* Obiettivo *
Nel testo sulla condotta fognaria di Roccalumera, sostituisci "lato monte" con "lato collina" e riporta il passo da "Leggendo tale articolo, avrete" fino a "scarica al largo." incluso.

* Testo di partenza *
####################
ROCCALUMERA. LA CONDOTTA FOGNARIA, IN POCHE PAROLE

Prima di parlare ad esempio di “correnti galvaniche”, mi preme fare una piccola esemplificazione sull’articolo intitolato “Roccalumera. La condotta fognaria, i tubi di troppo pieno e tanto altro”.
Leggendo tale articolo, avrete compreso (se già non ne eravate a conoscenza), che le vasche poste da nord (Nizza) a sud (Furci), sul lungomare di Roccalumera, si trovano rispettivamente: 
1) in prossimità di via Caminiti “C” (sul marciapiedi lato mare); 
2) in prossimità di piazza dei Carabinieri (sul marciapiedi e strada lato monte - foto a lato); 
3) in prossimità di via Rombes, marciapiedi lato monte (di fronte al ristorante “U Paloccu” - foto in basso); 
4) in via Amerigo Vespucci, marciapiedi lato monte, zona recintata con la rete Orsogrill).
In quest’ultima zona, oltre alla appena menzionata vasca dalla quale i liquami vengono pompati al depuratore, troviamo, pochi metri più in là (esattamente accanto alla passerella), è sita la vasca dove giunge la fogna depurata e dalla quale partono i tubi della condotta sottomarina che scarica al largo.
Abbiamo detto che da ognuna delle vasche esce un tubo di troppo pieno. Ricordiamo a cosa serve: esso è indispensabile, (come in qualsiasi lavandino o vasca da bagno), per impedire che, qualora la fogna per un qualsiasi guasto che interrompa il pompaggio verso la prossima vasca, si riempia sino a far esplodere le botole sui marciapiedi e sulla strada. Chiaro è che i tubi (nel periodo che intercorre fra il guasto e la sua riparazione), scaricheranno temporaneamente sulla spiaggia.
####################
* Elenco righe *
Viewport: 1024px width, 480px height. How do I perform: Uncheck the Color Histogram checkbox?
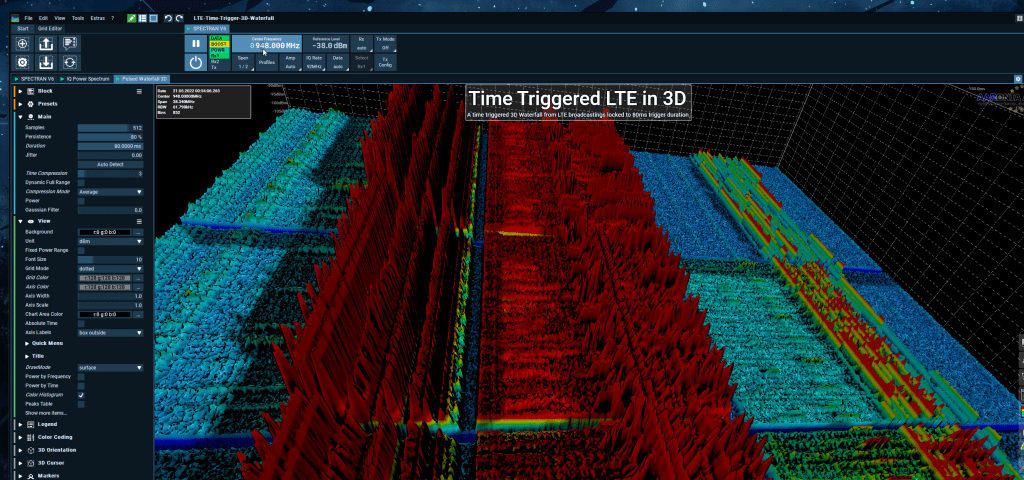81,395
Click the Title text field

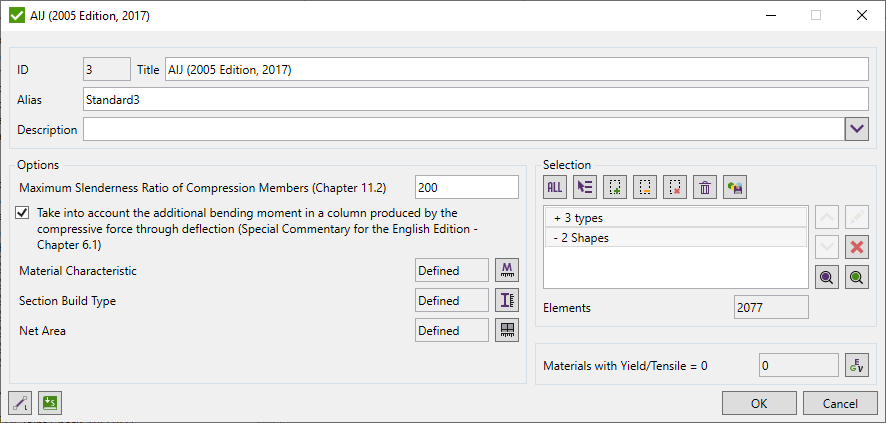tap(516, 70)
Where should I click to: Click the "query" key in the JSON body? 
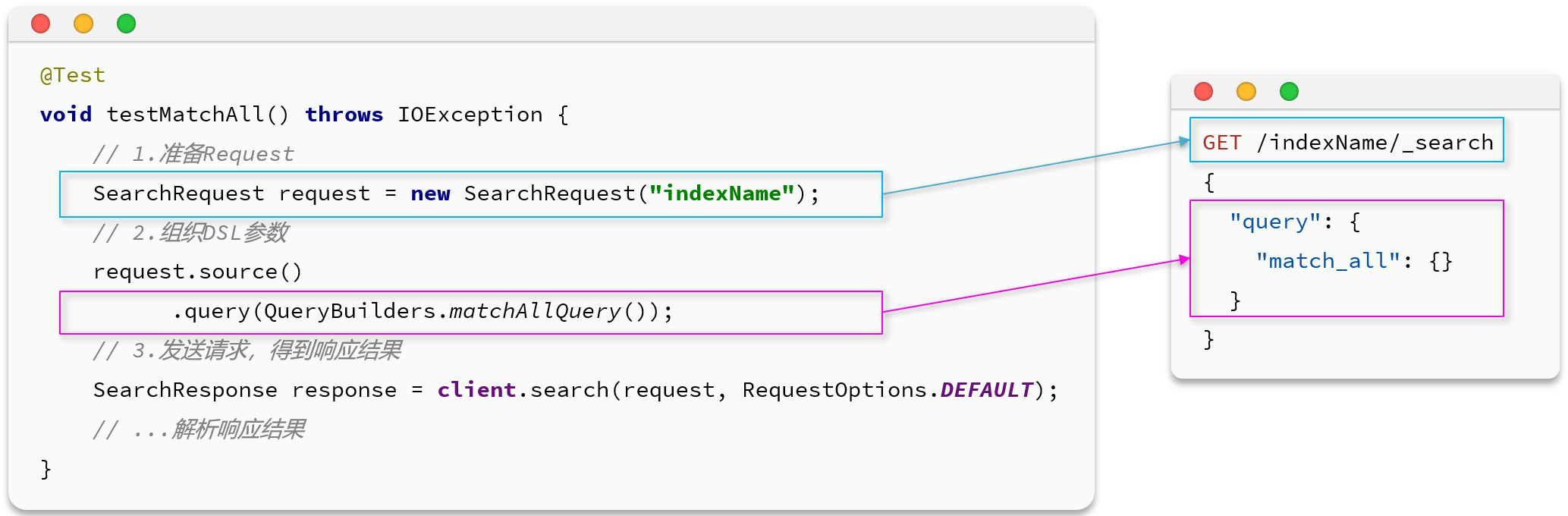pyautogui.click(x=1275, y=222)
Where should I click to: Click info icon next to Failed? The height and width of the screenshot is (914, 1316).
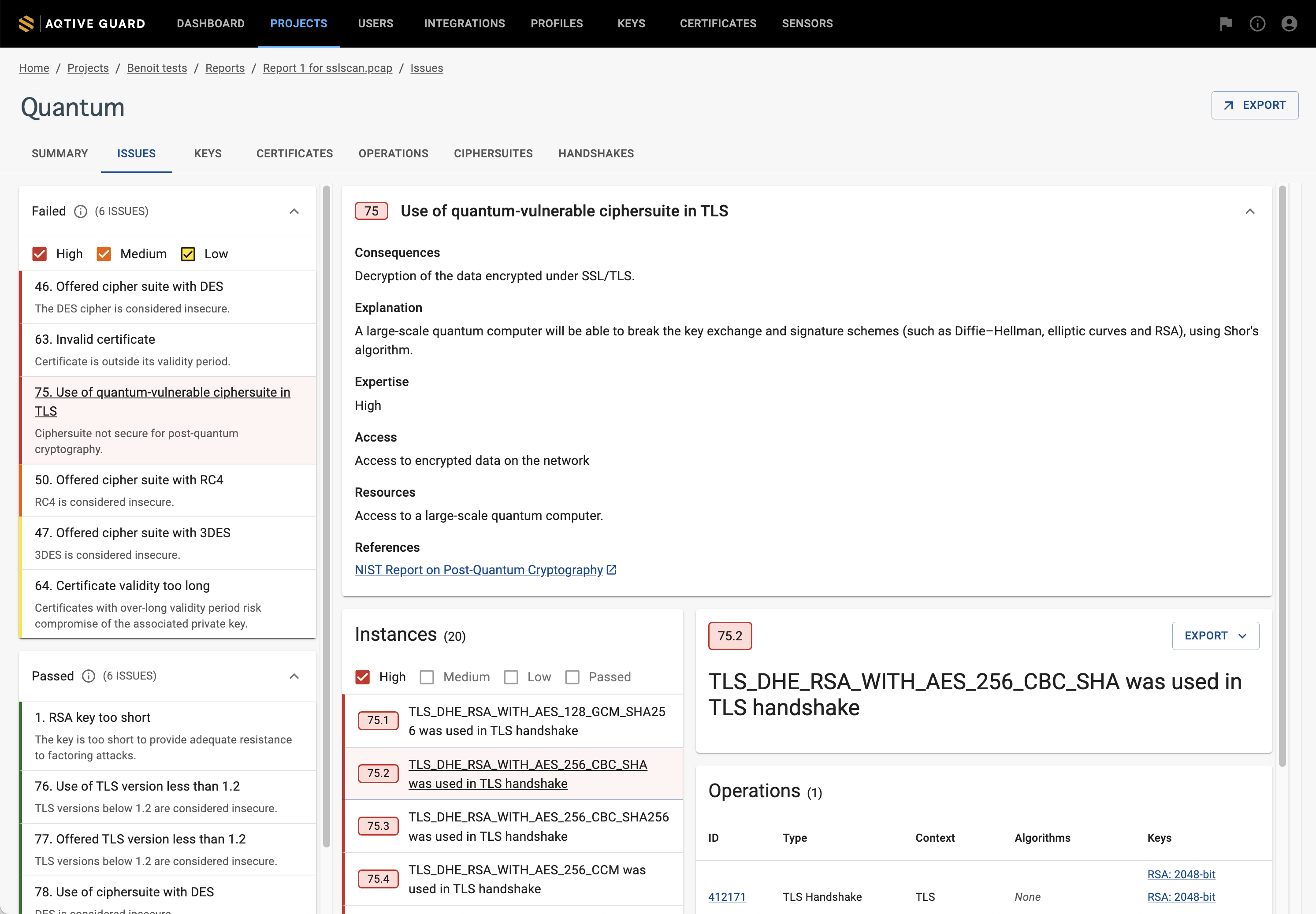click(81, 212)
####################
* Risultato corretto *
Leggendo tale articolo, avrete compreso (se già non ne eravate a conoscenza), che le vasche poste da nord (Nizza) a sud (Furci), sul lungomare di Roccalumera, si trovano rispettivamente: 
1) in prossimità di via Caminiti “C” (sul marciapiedi lato mare); 
2) in prossimità di piazza dei Carabinieri (sul marciapiedi e strada lato collina - foto a lato); 
3) in prossimità di via Rombes, marciapiedi lato collina (di fronte al ristorante “U Paloccu” - foto in basso); 
4) in via Amerigo Vespucci, marciapiedi lato collina, zona recintata con la rete Orsogrill).
In quest’ultima zona, oltre alla appena menzionata vasca dalla quale i liquami vengono pompati al depuratore, troviamo, pochi metri più in là (esattamente accanto alla passerella), è sita la vasca dove giunge la fogna depurata e dalla quale partono i tubi della condotta sottomarina che scarica al largo.